*Excerpted passage*:
________________

The defense of fellow service is not to be found in the evidence. There was no con-association, although there was concert of action. As said in Hall v. Northwest Lumber Co., 61 Wash. 351, 112 Pac. 369:

“But the work was of such a character as to require concert of action on the part of the several workmen engaged in its performance, and could not proceed with any degree of efficiency without the immediate and direct supervision of someone. When the master, therefore, took the burden upon itself of selecting such a supervisor, it became responsible for the acts of the person so selected, and if he performed his duties negligently, it became responsible to any one injured by such negligent performance. Anderson v. Globe Nav. Co., 57 Wash. 502, 107 Pac. 376; Engelking v. Spokane, 59, Wash. 446, 110 Pac. 25; Olson v. Erickson, 53 Wash. 458, 102 Pac. 400.”

So in the case at bar, there was a lack of proper superintendence when the character of work was such as to demand it. Respondent had no opportunity of knowing whether Thompson was performing his work in a careful manner, and. no control over his action. The safety of the act depended primarily upon the manner in which the line was paid out, and the case naturally falls within the rule that the question of fellow service will not be resolved by measuring the rank of the employees but by the character of the act itself. We find that the offending employee was engaged in the performance of the master’s duty or charged therewith in reference to the act out of which this controversy arose, and that he is not to be denied a recovery under the rule of fellow servant. Jackson v. Danaher Lumber Co., 53 Wash. 596, 102 Pac. 416.

We think this disposes of all the contentions of appellant excepting the one that the damages allowed are so excessive as to warrant the assumption that they are the result of passion and prejudice. Respondent suffered a compound fracture of the leg, was confined in the hospital from April 6 to September 6, his limb is shortened from one-fourth to three-eighths of an inch, and he suffers rheumatic pains which he says are constant, but which will not, so far as the evidence shows, prevent him from working at his trade. Respondent was able to resume his ordinary occupation some time in January following the accident, when he found employment at the rate of four dollars per day. He was earning five dollars per day when injured. AlloAving $1,000 for loss of time, he is entitled to compensation for pain and suffering, and to cover the permanence of his injury. The recovery as allowed by the court is liberal, even generous, as it seems to us; but a review of the cases convinces us that it is not so disproportionate to the amounts allowed to stand in many of our decisions, considering a similar state of facts, that we would be warranted in substituting our judgment for that of the lower court. While it is not a hard and fast rule, yet the inclination of the court has been generally to follow the judgment of the trial judge in matters of this kind. Smith v. Seattle Elec. Co., 61 Wash. 175, 112 Pac. 87; Cox v. Wilkeson Coal & Coke Co., 61 Wash. 343, 112 Pac. 231; Nelson v. Western Steel Corp., 61 Wash. 672, 112 Pac. 924. The case at bar is somewhat analogous to Smith v. Hewitt-Lea Lumber Co., 55 Wash. 357, 104 Pac. 651, where we allowed $4,000; Cogswell v. West St. & N. E. Elec. R. Co., 5 Wash. 46, 31 Pac. 411, where $5,000 was allowed, and Mueller v. Washington Water Power Co., 56 Wash. 556, 106 Pac. 476, where we allowed $5,250 to stand.

Finding no reversible error in the record, the judgment is affirmed.

Dunbar, C. J., Ellis, Crow, and Morris, JJ., concur.

________________

*Listed entries*:
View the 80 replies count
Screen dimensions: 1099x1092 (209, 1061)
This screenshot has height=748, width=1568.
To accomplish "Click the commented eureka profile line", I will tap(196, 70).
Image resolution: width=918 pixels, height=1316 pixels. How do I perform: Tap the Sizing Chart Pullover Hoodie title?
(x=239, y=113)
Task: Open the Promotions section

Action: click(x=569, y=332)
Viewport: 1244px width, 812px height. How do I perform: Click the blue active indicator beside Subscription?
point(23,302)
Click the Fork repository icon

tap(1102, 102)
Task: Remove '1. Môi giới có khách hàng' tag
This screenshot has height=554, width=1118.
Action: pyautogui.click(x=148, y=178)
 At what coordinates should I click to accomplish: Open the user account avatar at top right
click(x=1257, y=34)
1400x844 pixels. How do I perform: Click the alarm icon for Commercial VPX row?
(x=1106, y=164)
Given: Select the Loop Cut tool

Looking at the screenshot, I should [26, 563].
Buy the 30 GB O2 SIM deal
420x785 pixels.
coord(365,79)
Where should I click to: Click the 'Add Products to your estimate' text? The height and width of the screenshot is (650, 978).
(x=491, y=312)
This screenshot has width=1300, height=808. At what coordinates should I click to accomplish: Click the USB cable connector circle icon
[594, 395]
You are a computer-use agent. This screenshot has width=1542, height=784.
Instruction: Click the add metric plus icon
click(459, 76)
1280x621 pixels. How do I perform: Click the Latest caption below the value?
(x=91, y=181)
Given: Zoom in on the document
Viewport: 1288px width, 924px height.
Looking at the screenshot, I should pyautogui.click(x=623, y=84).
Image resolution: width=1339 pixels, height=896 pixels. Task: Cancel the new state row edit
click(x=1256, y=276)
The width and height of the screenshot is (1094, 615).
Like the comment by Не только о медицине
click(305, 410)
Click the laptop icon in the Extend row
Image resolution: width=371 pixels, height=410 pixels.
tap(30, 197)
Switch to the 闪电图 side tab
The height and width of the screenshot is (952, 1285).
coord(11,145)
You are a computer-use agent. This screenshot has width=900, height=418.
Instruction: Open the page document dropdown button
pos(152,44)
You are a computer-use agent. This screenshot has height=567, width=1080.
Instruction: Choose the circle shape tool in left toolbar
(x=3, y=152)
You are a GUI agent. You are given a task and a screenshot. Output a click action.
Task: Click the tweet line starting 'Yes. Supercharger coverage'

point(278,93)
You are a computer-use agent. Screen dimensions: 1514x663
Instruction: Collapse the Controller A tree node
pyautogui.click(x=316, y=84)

________________

*Task to carry out*: Which earlier cases does the court opinion excerpt compare to the case at bar as somewhat analogous, and what amount was allowed in each?

*Solution for this problem*:
- Smith v. Hewitt-Lea Lumber Co., 55 Wash. 357, 104 Pac. 651: $4,000
- Cogswell v. West St. & N. E. Elec. R. Co., 5 Wash. 46, 31 Pac. 411: $5,000
- Mueller v. Washington Water Power Co., 56 Wash. 556, 106 Pac. 476: $5,250